According to Gallivan, KPU and the KSA are not to blame for the data breach and they are currently not aware of any situations where the leaked data is being misused. 

“We’re taking a comprehensive and proactive approach by providing information about the incident, our response, and steps you can take to help protect your information,” Abraham wrote in the statement. 

“We’ve discontinued using the third-party service and are offering you a comprehensive credit monitoring service as an extra precaution,” he wrote. 

KPU students who have or have used the medical and dental benefits through the KSA’s coverage plans with Gallivan may be affected by the data breach. The information was initially collected to confirm students’ enrolment or opt-out status of the health and wellness program. No banking or personal health information was involved in the data breach. 

Gallivan is advising KPU students to sign up for free credit monitoring services to help identify fraudulent uses of information. myTrueIdentity is one of these services and is available for free through TransUnion, a consumer reporting agency, for up to 12 months. The service helps assist students if they become a victim of fraud and monitors their financial history daily for credit-related identity theft or fraud. Students interested in connecting with TransUnion’s myTrueIdentity can phone 1.833.620.3082.  

myTrueIdentity is only available to students with a credit history. Those with minimal or no credit history are advised to reach out to standalone dark web monitoring services instead, which can be accessed after emailing to receive a free activation code. 

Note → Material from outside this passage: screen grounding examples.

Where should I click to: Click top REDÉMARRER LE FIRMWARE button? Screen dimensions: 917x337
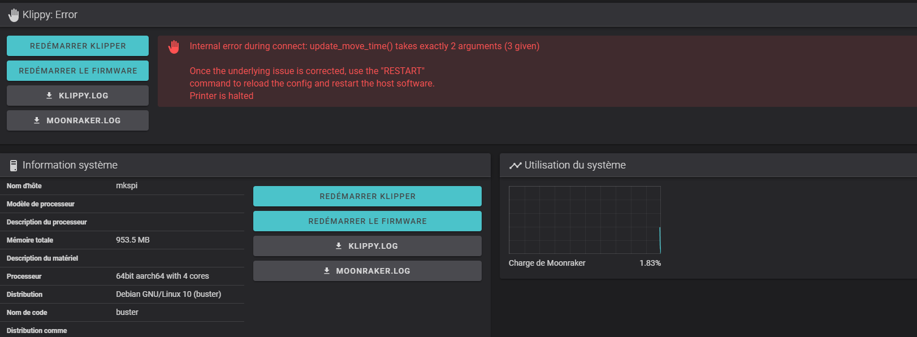(77, 71)
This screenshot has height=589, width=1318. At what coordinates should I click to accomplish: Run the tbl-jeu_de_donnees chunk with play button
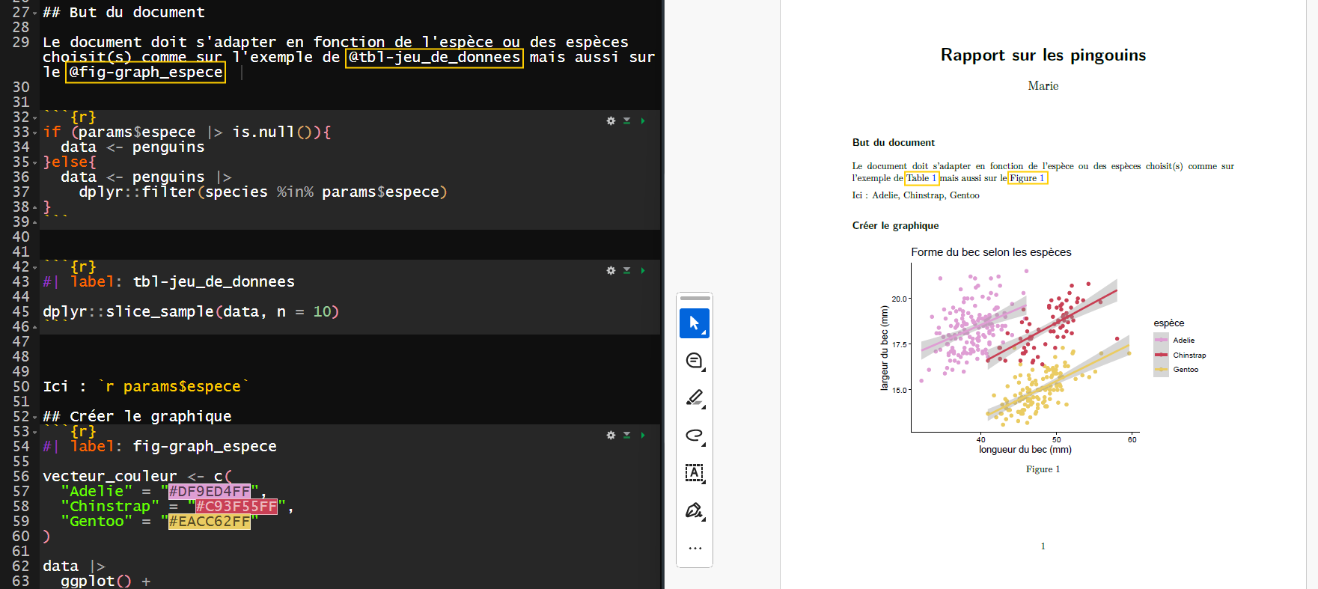point(643,270)
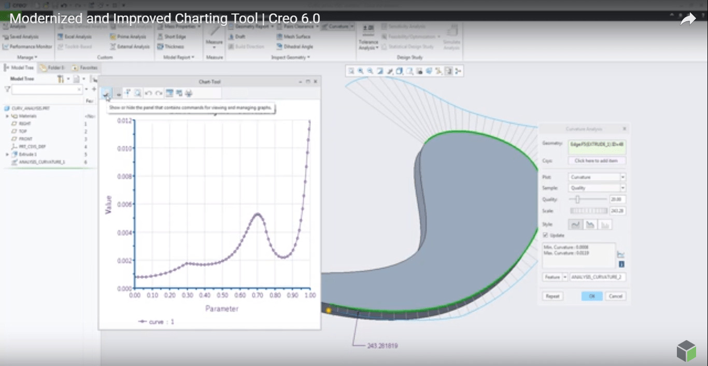Select the filled curve Style option
This screenshot has width=708, height=366.
(591, 224)
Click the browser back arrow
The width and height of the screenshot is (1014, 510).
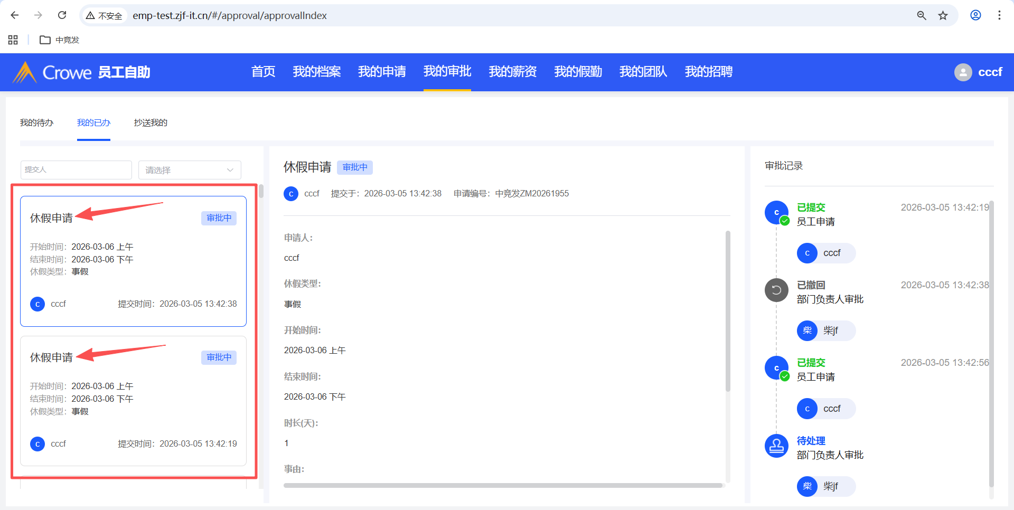[15, 15]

Other resources for students who believe they are a victim of identity theft include immediately contacting the police to file a police report and calling the Canadian Anti-Fraud Centre at 1.888.495.8501 or visiting

“We take the responsibility of protecting your personal information seriously and assure you that we’re committed to continual enhancement of our information security program,” Abraham wrote. 

The Runner reached out to Gallivan for an interview but did not hear back before the publishing date. The Runner will provide updates as they become available.